Frequently used in clinical trials where primary outcomes are given priority.
New outcomes are added only if linked to primary treatment effects.
- Alternatively, refer to the rules of thumb from Table AI (Heath et al. 2023, 2356).
These approaches ensure that the p-value correction is consistent with the temporal structure of natural experiments.
- Romano-Wolf Correction
The Romano-Wolf correction is highly recommended for handling multiple testing in natural experiments:
# Install required packages
# install.packages("fixest")
# install.packages("wildrwolf")
library(fixest)
library(wildrwolf)
# Load example data
data(iris)
# Fit multiple regression models
fit1 <- feols(Sepal.Width ~ Sepal.Length, data = iris)
fit2 <- feols(Petal.Length ~ Sepal.Length, data = iris)
fit3 <- feols(Petal.Width ~ Sepal.Length, data = iris)
# Apply Romano-Wolf stepwise correction
res <- rwolf(
models = list(fit1, fit2, fit3),
param = "Sepal.Length",
B = 500
)
#>
|
| | 0%
#>
|
|======================= | 33%
|
|=============================================== | 67%
|
|======================================================================| 100%
res
#> model Estimate Std. Error t value Pr(>|t|) RW Pr(>|t|)

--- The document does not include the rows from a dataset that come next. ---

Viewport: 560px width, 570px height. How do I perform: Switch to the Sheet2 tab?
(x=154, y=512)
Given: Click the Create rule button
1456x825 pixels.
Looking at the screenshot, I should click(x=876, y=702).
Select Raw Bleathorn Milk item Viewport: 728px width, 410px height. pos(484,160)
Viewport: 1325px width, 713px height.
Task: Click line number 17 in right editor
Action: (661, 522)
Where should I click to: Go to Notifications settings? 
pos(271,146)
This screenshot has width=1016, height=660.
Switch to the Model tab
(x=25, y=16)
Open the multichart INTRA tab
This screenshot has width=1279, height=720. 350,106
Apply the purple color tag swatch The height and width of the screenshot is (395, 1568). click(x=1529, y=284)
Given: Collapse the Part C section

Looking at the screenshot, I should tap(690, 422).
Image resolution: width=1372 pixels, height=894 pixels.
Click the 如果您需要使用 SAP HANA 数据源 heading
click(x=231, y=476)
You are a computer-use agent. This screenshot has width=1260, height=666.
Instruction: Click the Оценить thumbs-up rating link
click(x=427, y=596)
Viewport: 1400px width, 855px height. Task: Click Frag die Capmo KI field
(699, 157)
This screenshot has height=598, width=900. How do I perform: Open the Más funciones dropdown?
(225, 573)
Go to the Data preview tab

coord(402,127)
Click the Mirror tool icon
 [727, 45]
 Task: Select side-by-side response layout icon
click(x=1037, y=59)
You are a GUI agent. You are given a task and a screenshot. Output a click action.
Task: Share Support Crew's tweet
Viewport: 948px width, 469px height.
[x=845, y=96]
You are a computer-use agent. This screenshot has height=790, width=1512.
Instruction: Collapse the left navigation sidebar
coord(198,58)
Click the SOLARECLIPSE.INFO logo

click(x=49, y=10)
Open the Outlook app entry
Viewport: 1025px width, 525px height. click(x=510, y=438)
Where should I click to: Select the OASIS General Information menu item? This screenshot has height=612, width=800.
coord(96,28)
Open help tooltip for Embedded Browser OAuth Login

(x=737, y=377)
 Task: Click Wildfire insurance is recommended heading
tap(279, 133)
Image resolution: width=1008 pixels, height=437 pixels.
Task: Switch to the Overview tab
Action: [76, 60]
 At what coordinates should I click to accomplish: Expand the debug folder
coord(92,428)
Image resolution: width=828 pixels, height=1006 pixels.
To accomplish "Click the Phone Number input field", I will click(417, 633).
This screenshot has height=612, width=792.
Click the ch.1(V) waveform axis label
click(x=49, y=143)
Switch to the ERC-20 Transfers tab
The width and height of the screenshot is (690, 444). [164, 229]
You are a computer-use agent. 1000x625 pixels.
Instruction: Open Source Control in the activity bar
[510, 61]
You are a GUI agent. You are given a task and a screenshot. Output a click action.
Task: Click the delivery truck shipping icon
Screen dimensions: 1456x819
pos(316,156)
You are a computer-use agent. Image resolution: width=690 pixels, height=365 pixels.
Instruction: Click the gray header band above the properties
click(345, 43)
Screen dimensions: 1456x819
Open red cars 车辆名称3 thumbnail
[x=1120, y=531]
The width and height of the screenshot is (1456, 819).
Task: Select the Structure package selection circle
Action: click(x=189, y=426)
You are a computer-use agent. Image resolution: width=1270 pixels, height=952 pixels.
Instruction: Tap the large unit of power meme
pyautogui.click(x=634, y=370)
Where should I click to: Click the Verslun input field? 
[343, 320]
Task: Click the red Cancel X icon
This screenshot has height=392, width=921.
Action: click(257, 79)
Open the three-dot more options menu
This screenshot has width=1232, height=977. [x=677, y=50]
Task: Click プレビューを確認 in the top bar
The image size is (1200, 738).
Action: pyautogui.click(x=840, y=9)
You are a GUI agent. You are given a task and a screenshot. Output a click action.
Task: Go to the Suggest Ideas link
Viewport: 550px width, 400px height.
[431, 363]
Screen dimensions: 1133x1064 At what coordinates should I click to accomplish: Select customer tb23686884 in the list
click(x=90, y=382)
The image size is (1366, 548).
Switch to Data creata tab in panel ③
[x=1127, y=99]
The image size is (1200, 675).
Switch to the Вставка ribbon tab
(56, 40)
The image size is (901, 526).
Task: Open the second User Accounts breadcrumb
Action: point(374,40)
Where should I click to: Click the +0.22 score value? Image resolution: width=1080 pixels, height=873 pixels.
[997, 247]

#> 1 1 -0.0618848 0.04296699 -1.440287 0.1518983 0.141716567
#> 2 2 1.858433 0.08585565 21.64602 1.038667e-47 0.001996008
#> 3 3 0.7529176 0.04353017 17.29645 2.325498e-37 0.001996008
- General Multiple Testing Adjustments
For other multiple testing adjustments, use the multtest
package:
# Install package if necessary
# BiocManager::install("multtest")
library(multtest)
# Define multiple correction procedures
procs <-
c("Bonferroni",
"Holm",
"Hochberg",
"SidakSS",
"SidakSD",
"BH",
"BY",
"ABH",
"TSBH")
# Generate random p-values for demonstration
p_values <- runif(10)
# Apply multiple testing corrections
adj_pvals <- mt.rawp2adjp(p_values, procs)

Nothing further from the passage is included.